The best example is the establishment of a Geomun Oreum trekking course, which was selected as one of the best 20 eco tour programs in April, 2009 by the Ministry of Environment, Korea. The trekking course draws a growing number of visitors wanting to understand its geological features and eco diversity while taking in its beauty.
Increased support from the central government Its designation serves as a momentum for significantly increased support from the central government, Last year alone, approximately $10 million worth of central government funds were granted to help promote multiple conservation projects and activities. The major projects include the land purchase of adjacent areas of UNESCO-endowed sites and the construction of the World Natural Heritage Center, serving to protect those sites. A broad range of research and monitoring activities are also being carried out to maintain such harmony between development and conservation.
A series of events to commemorate its 2nd anniversary Jeju government is coordinating a two-month long series of events from June to August to celebrate the coveted designation.
Events include; The 1.2 km areas of Manjang cave which has not been accessible were open to the public for one week only, from June 22 to 28. The temporary permits to the cave were provided for viewing and scientific research. Hidden, majestic beauty of the Manjang cave was unveiled, capturing visitors imagination.

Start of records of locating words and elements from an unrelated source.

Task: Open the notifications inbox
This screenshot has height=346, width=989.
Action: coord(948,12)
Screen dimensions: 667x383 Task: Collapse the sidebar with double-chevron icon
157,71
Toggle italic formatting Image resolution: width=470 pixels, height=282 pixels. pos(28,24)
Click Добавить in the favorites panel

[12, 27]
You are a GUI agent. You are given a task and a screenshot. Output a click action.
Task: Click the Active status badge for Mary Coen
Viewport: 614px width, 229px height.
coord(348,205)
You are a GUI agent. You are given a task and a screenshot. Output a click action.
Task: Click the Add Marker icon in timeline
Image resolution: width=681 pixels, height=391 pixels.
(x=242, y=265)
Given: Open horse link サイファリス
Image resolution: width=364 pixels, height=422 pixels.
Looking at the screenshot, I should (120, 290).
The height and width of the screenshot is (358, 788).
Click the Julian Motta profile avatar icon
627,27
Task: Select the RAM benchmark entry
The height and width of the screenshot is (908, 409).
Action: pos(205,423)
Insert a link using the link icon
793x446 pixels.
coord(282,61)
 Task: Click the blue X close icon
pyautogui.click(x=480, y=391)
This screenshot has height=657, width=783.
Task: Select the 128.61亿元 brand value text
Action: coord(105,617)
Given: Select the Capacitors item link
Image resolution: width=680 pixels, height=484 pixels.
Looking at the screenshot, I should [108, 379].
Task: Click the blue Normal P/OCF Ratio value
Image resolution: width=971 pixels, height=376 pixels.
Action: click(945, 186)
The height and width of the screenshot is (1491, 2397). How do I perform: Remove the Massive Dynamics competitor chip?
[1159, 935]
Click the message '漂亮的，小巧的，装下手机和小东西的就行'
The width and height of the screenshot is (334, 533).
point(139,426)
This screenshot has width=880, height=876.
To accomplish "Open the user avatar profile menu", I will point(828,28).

The 1st International Jeju World Natural Heritage Photograph Competition started May 1 and ran through June 1 under the title “Embrace Jeju Island.” A total of 1,272 photos by 286 contestants were submitted and winners were announced on June 16. There was also a contest to to create memorable, creative Jeju World Natural Heritage souvenirs. Award-winning photos and souvenirs will be actively promoted through online and offline exhibitions beginning in July.
Throughout July as summer vacation season shifts into high gear, the World Natural Heritage Management Office is holding a travel essay contest which will highlight the best experiences or memories of traveling the World Natural Heritage sites. The contest is open to locals and tourists alike, and essays should be submitted online only. In addition, the 2009 Geomun Oreum trekking competition, a World Natural Heritage Summer Camp for students and teachers, and a tourist satisfaction survey are all planned for August.